Last year, at this time I watched the BBC version of Silas Marner (featuring Ben Kingsley) where Eliot tells how by adopting an abandoned child, the eponymous hero found meaning and joy in his life and a connection to his his community.
“It’s a lone thing; I’m a lone thing. . . . It’s come to me,” he says when others in the community tried to take the child from him. Eliot so delighted in the effect of a child on an adult with an open heart:
She [that child] was perfectly quiet now, but not asleep–only soothed by sweet porridge and warmth into that wide-gazing calm which makes us older human beings, with our inward turmoil, feel a certain awe in the presence of a little child, such as we feel before some quiet majesty or beauty in the earth or sky–before a steady glowing planet, or a full-flowered eglantine, or the bending trees over a silent pathway.
In February when I was in San Francisco, my sister and her husband went for a run, leaving me to watch over my sleeping nephew. I peered into the darkened room where he was asleep in his cradle and felt a similar awe, an awe I’ve felt in the presence of his many cousins. Eliot had described something we grownups feel and have felt, perhaps for as long as members of our species could feel.
Such is the power of George Eliot’s prose, the images she invokes, the ideas she presents, the emotions she expresses. She helps us find words for our deepest thoughts and shows compassion for our everyday weaknesses. She seems to see into the troubles of all our lives and finds the balm in tender relations with our fellows.

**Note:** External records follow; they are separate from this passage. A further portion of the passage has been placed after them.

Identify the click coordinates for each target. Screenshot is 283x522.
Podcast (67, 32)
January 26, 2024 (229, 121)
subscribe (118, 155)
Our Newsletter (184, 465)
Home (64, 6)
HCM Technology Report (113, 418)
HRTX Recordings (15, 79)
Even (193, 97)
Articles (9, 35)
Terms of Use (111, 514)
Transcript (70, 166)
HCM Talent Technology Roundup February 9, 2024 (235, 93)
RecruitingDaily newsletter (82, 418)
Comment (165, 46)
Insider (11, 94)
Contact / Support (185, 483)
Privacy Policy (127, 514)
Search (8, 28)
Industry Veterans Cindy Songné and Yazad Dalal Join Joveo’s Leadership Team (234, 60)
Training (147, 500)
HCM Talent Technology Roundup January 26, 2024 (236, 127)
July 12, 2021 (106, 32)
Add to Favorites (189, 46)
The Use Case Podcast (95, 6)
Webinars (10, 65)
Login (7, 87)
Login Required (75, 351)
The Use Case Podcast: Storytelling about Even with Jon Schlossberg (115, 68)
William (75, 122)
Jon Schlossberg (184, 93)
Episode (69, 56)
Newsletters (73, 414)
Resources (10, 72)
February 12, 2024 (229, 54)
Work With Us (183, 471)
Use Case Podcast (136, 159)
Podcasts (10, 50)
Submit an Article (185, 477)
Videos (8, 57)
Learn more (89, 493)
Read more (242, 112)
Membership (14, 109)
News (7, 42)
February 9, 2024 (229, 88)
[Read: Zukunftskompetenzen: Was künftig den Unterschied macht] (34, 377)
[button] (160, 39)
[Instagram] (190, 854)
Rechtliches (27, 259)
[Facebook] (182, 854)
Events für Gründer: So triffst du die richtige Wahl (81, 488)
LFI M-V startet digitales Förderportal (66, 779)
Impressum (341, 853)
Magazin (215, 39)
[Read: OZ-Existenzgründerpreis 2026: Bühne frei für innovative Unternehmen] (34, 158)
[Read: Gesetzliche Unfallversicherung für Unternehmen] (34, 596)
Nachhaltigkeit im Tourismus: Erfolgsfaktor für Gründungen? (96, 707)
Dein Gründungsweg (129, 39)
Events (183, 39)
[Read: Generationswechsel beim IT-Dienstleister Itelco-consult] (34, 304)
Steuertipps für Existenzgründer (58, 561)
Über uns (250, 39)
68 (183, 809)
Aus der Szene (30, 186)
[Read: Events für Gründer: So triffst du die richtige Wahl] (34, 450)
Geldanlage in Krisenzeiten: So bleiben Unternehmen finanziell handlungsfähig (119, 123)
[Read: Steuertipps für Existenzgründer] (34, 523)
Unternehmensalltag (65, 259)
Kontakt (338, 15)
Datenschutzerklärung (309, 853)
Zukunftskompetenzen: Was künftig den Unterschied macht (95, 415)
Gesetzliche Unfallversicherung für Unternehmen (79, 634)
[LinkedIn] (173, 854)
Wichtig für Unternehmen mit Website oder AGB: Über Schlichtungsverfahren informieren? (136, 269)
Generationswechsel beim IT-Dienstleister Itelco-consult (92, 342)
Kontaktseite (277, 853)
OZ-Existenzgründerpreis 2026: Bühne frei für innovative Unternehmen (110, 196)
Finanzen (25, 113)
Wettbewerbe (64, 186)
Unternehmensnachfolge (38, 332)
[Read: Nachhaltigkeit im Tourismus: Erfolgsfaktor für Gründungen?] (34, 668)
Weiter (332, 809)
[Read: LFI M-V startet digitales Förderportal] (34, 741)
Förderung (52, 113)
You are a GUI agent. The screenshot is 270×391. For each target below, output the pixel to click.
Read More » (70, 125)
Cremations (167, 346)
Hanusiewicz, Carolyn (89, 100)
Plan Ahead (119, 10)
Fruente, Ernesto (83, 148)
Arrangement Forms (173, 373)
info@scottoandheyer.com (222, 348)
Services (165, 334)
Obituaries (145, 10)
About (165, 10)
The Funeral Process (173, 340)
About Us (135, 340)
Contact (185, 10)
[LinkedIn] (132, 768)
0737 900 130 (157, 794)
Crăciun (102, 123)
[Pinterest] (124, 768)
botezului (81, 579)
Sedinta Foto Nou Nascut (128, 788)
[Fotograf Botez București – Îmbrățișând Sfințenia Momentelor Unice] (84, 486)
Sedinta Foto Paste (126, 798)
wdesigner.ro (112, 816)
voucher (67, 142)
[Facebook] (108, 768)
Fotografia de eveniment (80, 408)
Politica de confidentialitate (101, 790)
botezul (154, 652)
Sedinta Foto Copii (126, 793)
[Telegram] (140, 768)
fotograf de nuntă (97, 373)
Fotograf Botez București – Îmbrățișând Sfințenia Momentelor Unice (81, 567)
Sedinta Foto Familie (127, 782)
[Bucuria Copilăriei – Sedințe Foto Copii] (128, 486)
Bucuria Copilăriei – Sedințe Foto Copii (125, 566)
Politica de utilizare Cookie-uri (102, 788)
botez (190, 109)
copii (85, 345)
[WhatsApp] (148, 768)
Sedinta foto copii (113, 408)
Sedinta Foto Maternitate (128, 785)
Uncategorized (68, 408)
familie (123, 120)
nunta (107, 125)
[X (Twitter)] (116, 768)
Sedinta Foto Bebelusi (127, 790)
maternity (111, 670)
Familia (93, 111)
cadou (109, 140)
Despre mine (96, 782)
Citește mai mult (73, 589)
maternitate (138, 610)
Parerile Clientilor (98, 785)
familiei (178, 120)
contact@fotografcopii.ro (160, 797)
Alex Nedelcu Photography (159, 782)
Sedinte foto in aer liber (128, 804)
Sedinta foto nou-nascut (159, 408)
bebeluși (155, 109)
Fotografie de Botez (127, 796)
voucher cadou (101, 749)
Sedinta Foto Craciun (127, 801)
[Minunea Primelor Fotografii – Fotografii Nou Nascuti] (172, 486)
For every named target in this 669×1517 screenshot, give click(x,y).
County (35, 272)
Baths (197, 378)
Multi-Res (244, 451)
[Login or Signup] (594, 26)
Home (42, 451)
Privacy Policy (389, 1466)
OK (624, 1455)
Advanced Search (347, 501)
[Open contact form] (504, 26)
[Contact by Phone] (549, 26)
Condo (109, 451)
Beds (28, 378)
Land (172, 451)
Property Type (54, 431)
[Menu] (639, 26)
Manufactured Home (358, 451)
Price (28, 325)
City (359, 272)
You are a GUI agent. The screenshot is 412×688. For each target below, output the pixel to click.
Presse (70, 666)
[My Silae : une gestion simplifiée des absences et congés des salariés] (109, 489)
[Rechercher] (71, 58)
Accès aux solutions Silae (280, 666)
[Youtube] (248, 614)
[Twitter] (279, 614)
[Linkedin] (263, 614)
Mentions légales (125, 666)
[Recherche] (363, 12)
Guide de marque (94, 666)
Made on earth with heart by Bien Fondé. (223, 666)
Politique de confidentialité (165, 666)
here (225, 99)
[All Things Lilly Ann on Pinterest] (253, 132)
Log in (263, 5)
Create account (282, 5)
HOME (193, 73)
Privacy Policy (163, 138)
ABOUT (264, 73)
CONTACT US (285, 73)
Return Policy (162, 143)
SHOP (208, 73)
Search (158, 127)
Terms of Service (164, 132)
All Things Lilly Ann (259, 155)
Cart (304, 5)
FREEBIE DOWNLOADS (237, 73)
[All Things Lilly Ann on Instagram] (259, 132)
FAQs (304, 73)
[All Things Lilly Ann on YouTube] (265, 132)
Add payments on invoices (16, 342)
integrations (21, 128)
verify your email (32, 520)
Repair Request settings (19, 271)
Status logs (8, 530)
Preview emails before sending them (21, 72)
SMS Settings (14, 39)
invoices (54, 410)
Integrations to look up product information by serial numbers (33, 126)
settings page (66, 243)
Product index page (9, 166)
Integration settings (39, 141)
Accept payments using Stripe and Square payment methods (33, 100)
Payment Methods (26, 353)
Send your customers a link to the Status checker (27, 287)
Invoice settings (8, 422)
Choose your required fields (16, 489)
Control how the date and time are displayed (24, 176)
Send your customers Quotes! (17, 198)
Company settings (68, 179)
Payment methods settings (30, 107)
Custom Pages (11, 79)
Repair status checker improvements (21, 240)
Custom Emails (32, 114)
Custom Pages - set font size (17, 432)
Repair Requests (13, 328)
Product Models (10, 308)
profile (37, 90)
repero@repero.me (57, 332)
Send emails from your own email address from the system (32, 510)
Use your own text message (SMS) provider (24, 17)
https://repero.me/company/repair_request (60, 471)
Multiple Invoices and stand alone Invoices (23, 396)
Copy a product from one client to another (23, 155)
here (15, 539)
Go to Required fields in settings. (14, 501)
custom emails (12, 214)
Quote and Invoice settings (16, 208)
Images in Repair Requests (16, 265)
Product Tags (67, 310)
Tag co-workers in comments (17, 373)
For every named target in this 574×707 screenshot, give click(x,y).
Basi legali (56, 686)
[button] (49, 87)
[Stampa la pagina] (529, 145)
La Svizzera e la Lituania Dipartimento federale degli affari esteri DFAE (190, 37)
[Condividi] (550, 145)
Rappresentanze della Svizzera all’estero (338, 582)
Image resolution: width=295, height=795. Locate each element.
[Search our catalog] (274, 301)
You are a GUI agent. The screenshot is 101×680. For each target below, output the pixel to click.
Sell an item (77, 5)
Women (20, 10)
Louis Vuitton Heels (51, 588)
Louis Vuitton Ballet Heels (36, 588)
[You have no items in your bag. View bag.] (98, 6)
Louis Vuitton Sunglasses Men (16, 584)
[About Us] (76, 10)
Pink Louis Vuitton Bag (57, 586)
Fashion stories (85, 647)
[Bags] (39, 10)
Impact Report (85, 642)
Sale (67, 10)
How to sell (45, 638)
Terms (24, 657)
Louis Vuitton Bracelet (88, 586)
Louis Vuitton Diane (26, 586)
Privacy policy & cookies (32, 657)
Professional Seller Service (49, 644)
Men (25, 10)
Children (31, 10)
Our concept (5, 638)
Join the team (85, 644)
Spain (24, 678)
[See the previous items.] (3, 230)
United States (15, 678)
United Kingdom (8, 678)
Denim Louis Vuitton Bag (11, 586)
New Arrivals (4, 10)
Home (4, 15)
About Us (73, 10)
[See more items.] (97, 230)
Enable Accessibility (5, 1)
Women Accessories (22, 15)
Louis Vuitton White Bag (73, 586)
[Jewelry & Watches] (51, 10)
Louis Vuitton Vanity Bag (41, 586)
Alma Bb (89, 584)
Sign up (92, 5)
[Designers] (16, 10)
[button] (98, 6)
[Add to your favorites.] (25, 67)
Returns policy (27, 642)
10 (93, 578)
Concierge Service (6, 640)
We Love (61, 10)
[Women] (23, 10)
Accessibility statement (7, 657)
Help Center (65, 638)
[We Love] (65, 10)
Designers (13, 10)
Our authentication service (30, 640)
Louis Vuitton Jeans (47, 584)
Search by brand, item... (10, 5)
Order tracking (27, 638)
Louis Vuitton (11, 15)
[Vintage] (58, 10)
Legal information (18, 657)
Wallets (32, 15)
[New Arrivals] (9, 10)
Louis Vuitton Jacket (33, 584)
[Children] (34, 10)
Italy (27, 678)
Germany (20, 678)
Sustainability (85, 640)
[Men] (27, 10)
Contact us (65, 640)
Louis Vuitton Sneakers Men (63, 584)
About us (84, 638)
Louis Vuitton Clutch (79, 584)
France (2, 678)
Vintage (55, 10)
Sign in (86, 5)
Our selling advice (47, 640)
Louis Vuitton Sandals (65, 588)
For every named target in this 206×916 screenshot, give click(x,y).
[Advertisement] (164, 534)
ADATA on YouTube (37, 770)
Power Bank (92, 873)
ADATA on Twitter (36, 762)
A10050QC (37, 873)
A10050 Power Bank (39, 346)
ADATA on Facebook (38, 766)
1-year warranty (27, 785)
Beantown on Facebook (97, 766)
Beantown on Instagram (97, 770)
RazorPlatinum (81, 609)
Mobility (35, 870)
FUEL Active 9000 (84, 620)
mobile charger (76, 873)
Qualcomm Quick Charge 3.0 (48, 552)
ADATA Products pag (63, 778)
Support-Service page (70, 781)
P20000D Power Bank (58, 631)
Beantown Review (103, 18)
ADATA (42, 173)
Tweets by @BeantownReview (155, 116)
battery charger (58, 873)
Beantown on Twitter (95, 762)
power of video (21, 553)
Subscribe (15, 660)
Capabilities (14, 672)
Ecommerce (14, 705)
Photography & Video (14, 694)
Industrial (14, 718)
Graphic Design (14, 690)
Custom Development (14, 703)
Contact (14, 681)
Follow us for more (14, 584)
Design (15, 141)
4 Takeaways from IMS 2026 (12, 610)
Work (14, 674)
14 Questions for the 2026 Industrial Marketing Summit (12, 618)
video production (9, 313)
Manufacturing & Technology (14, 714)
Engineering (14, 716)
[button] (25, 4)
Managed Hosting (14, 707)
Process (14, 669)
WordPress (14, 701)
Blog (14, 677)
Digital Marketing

Since I am borrowing from last year’s post to craft this one, this year I will once again cut and paste the piece I have posted in previous years:
There are holidays we all celebrate. And then there are the personal days, the anniversary of a wedding, the day we first met our beloved, the birthday of a friend, special relative or favorite writer. November 22 is one of those days for me. Not only does it mark the anniversary of the birth of a very dear great Aunt, my Aunt Ruth, who would have been 113 today, it is also the 190th anniversary of birth of the greatest English novelist, George Eliot.